A Capcom é fruto de separações e fusões de outras empresas, estabelecida em 1979 através da I.R.M. Corporation com o propósito de desenvolver arcades para o mercado interno do Japão.
A aclamada e clássica desenvolvedora japonesa tem tido um ano de 2026 primoroso quando olhamos para seus lançamentos. Monster Hunter Histories 3, Resident Evil Requiem e Pragmata (seu último lançamento e pauta deste texto) levam a nipônica a um patamar de destaque como a muito não se via em qualquer outra empresa na era moderna dos consoles.
APANHADO GERAL
Pragmata é uma obra de ação e aventura de ficção científica desenvolvida e publicada pela Capcom. Lançada mundialmente em 17 de abril de 2026, o título coloca os jogadores no controle de Hugh, um explorador espacial, e da androide Diana, que precisam colaborar para sobreviver em uma estação de pesquisa lunar tomada por uma IA hostil. O jogo se destaca pela mecânica inovadora que combina tiroteio em terceira pessoa com hacking em tempo real, criando uma experiência estratégica e cinematográfica.
O diretor deste memorável trabalho é Cho Yong-hee, que liderou a visão criativa do projeto utilizando o motor RE Engine da Capcom. Pragmata foi lançado, até o momento desta analise, para PlayStation 5, Windows (PC via Steam) e Xbox Series, recebendo elogios pela ambição visual, pela narrativa intrigante e pela parceria cativante e fraternal entre os personagens.
HISTÓRIA
Ao chegar em uma estação lunar, uma equipe tática de exploradores é brutalmente atacada e descenciliada por uma série de acontecimentos misteriosos (no melhor estilo RE1). Após esse evento inicial, entramos na pele de Hugh, um terráqueo em um trage espacial e equipado com armamentos que busca entender o que está acontecendo, assumir o controle da base e resgatar os sobreviventes de sua equipe.
Em meio às descobertas iniciais, nosso protagonista encontra uma andróide humanoide em um corpo de uma criança, que denomina-se como DI03367. Como ela mesmo diz, esse droid é um Pragmata, uma IA de última geração para uso em sistemas em geral.
Carinhosamente apelidada de Diana por nosso aventureiro, a dupla avança cumprindo missões, explorando a base e encontrando novos andróides para assim poder concluir a aventura.
GAMEPLAY
A gameplay de Pragmata bebe muito da fonte de Resident Evil, mas sem ser uma game de terror, apenas uma aventura. Observar os inimigos e os chefes faz com que facilmente você identifique que está jogando uma obra feita pela Capcom.
O título apresenta uma ideia original de combate que envolve esquivas, tiros e hacks. Hugh carrega Diana em suas costas, e ao mesmo tempo atira contra os droides, visando eliminá-los. Diana hackeia o sistema de defesa para que os tiro sejam mais eficazes e estas ações devem ser realizadas pelo jogador quase que simultaneamente. Hackear e atirar é um tipo de jogabilidade que cadencia a gameplay, mas que ao mesmo tempo traz algo único e atemporal, trazendo as grandes inovações tão solicitadas pelos players nas novas IPs do mercado.
GRÁFICOS E SONS
Não, Pragmata não tem gráficos inacreditáveis, mas atende bem a geração atual de consoles. Sua parte sonora é satisfatória, com bons efeitos e uma maravilhosa e chamativa dublagem em português.

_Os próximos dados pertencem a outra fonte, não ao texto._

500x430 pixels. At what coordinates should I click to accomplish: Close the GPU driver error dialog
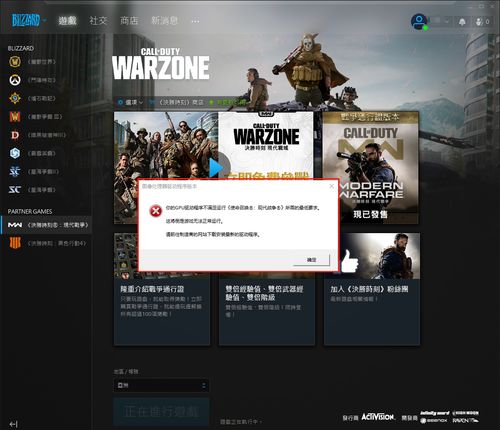[x=331, y=186]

O título é focado na gameplay, imersão na ação e na relação entre os personagens, mas apesar disso os quesitos artísticos trazem um belo plano de fundo a exploração.
INTERAÇÃO
O grande chamariz de Pragmata é a intenção pai e filha de Hugh e Diana. Os diálogos são ótimos, os protagonistas são carismáticos e é possível sentir o afeto entre os dois, algo que aos poucos vem ganhando certo espaço em nosso tão amados videogames. Obras como Resident Evil, The Last of Uf e agora Pragmata, trazem o adorável amor fraterno entre personagens, algo que traz uma emoção ainda mais profunda do que os tão batidos romances.
VEREDITO
O game em pauta traz tudo que os jogadores querem em uma nova IP. Boa jogabilidade, gráficos condizentes com a geração, aventura imersiva, novidades na gameplay, ótima interação entre personagens e uma aventura satisfatória. Pragmata faz o arroz com feijão e ainda traz inovações.
Com isso ainda vemos que há uma esperança para a atual geração de consoles, que para muitos, é uma geração perdida, cheia de remakes, remasters e uma série de mesmices nas novas IPs.